**Task to carry out:** Quote all of the data below exactly, please.
==================================================
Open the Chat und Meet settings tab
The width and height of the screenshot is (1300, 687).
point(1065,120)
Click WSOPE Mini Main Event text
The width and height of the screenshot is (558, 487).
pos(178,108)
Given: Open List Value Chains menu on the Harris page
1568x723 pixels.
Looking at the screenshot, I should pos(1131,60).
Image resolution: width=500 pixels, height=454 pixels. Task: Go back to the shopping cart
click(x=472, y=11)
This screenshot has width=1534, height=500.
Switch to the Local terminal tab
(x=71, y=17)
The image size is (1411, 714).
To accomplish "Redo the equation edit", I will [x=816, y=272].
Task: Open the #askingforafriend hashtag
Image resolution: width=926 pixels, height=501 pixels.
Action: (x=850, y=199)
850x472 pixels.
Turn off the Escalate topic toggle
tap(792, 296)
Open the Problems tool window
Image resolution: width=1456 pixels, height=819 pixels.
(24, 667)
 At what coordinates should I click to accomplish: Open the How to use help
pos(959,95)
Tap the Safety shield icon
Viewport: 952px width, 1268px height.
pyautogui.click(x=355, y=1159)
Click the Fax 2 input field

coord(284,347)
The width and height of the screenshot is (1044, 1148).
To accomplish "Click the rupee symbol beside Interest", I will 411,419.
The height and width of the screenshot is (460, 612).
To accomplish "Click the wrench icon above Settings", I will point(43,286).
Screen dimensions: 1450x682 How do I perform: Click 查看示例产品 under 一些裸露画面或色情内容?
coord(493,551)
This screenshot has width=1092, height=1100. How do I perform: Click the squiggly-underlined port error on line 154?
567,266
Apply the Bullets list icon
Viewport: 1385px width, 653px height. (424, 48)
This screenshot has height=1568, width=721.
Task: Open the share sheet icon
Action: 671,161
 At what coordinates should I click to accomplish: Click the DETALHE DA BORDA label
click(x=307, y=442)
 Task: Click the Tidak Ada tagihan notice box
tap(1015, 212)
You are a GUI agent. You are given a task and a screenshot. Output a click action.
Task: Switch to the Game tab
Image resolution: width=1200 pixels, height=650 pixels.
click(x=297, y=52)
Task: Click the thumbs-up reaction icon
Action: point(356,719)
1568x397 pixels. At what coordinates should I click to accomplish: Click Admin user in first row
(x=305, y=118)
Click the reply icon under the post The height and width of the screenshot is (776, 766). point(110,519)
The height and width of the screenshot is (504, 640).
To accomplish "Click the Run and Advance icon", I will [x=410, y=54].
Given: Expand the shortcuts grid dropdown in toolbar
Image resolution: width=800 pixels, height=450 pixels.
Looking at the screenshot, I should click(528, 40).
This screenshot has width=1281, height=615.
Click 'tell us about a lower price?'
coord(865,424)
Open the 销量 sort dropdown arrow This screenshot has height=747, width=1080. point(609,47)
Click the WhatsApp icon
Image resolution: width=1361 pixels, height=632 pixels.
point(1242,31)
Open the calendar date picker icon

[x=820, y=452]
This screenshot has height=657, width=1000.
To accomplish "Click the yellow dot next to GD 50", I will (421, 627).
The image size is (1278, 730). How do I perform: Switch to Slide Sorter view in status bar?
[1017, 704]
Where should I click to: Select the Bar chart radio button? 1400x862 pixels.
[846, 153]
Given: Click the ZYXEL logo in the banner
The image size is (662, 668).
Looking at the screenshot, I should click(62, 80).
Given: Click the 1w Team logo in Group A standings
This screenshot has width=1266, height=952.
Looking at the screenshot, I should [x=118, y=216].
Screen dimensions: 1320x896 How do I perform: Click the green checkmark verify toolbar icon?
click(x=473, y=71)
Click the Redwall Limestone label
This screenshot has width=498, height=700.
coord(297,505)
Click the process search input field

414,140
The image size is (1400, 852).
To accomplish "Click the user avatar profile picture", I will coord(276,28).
==================================================
**Task solution:**
Open the Chat und Meet settings tab
The width and height of the screenshot is (1300, 687).
point(1065,120)
Click WSOPE Mini Main Event text
The width and height of the screenshot is (558, 487).
pos(178,108)
Given: Open List Value Chains menu on the Harris page
1568x723 pixels.
Looking at the screenshot, I should pos(1131,60).
Image resolution: width=500 pixels, height=454 pixels. Task: Go back to the shopping cart
click(x=472, y=11)
This screenshot has width=1534, height=500.
Switch to the Local terminal tab
(x=71, y=17)
The image size is (1411, 714).
To accomplish "Redo the equation edit", I will [x=816, y=272].
Task: Open the #askingforafriend hashtag
Image resolution: width=926 pixels, height=501 pixels.
Action: (x=850, y=199)
850x472 pixels.
Turn off the Escalate topic toggle
tap(792, 296)
Open the Problems tool window
Image resolution: width=1456 pixels, height=819 pixels.
(24, 667)
 At what coordinates should I click to accomplish: Open the How to use help
pos(959,95)
Tap the Safety shield icon
Viewport: 952px width, 1268px height.
pyautogui.click(x=355, y=1159)
Click the Fax 2 input field

coord(284,347)
The width and height of the screenshot is (1044, 1148).
To accomplish "Click the rupee symbol beside Interest", I will 411,419.
The height and width of the screenshot is (460, 612).
To accomplish "Click the wrench icon above Settings", I will point(43,286).
Screen dimensions: 1450x682 How do I perform: Click 查看示例产品 under 一些裸露画面或色情内容?
coord(493,551)
This screenshot has width=1092, height=1100. How do I perform: Click the squiggly-underlined port error on line 154?
567,266
Apply the Bullets list icon
Viewport: 1385px width, 653px height. (424, 48)
This screenshot has height=1568, width=721.
Task: Open the share sheet icon
Action: 671,161
 At what coordinates should I click to accomplish: Click the DETALHE DA BORDA label
click(x=307, y=442)
 Task: Click the Tidak Ada tagihan notice box
tap(1015, 212)
You are a GUI agent. You are given a task and a screenshot. Output a click action.
Task: Switch to the Game tab
Image resolution: width=1200 pixels, height=650 pixels.
click(x=297, y=52)
Task: Click the thumbs-up reaction icon
Action: point(356,719)
1568x397 pixels. At what coordinates should I click to accomplish: Click Admin user in first row
(x=305, y=118)
Click the reply icon under the post The height and width of the screenshot is (776, 766). point(110,519)
The height and width of the screenshot is (504, 640).
To accomplish "Click the Run and Advance icon", I will [x=410, y=54].
Given: Expand the shortcuts grid dropdown in toolbar
Image resolution: width=800 pixels, height=450 pixels.
Looking at the screenshot, I should click(528, 40).
This screenshot has width=1281, height=615.
Click 'tell us about a lower price?'
coord(865,424)
Open the 销量 sort dropdown arrow This screenshot has height=747, width=1080. point(609,47)
Click the WhatsApp icon
Image resolution: width=1361 pixels, height=632 pixels.
point(1242,31)
Open the calendar date picker icon

[x=820, y=452]
This screenshot has height=657, width=1000.
To accomplish "Click the yellow dot next to GD 50", I will (421, 627).
The image size is (1278, 730). How do I perform: Switch to Slide Sorter view in status bar?
[1017, 704]
Where should I click to: Select the Bar chart radio button? 1400x862 pixels.
[846, 153]
Given: Click the ZYXEL logo in the banner
The image size is (662, 668).
Looking at the screenshot, I should click(62, 80).
Given: Click the 1w Team logo in Group A standings
This screenshot has width=1266, height=952.
Looking at the screenshot, I should [x=118, y=216].
Screen dimensions: 1320x896 How do I perform: Click the green checkmark verify toolbar icon?
click(x=473, y=71)
Click the Redwall Limestone label
This screenshot has width=498, height=700.
coord(297,505)
Click the process search input field

414,140
The image size is (1400, 852).
To accomplish "Click the user avatar profile picture", I will coord(276,28).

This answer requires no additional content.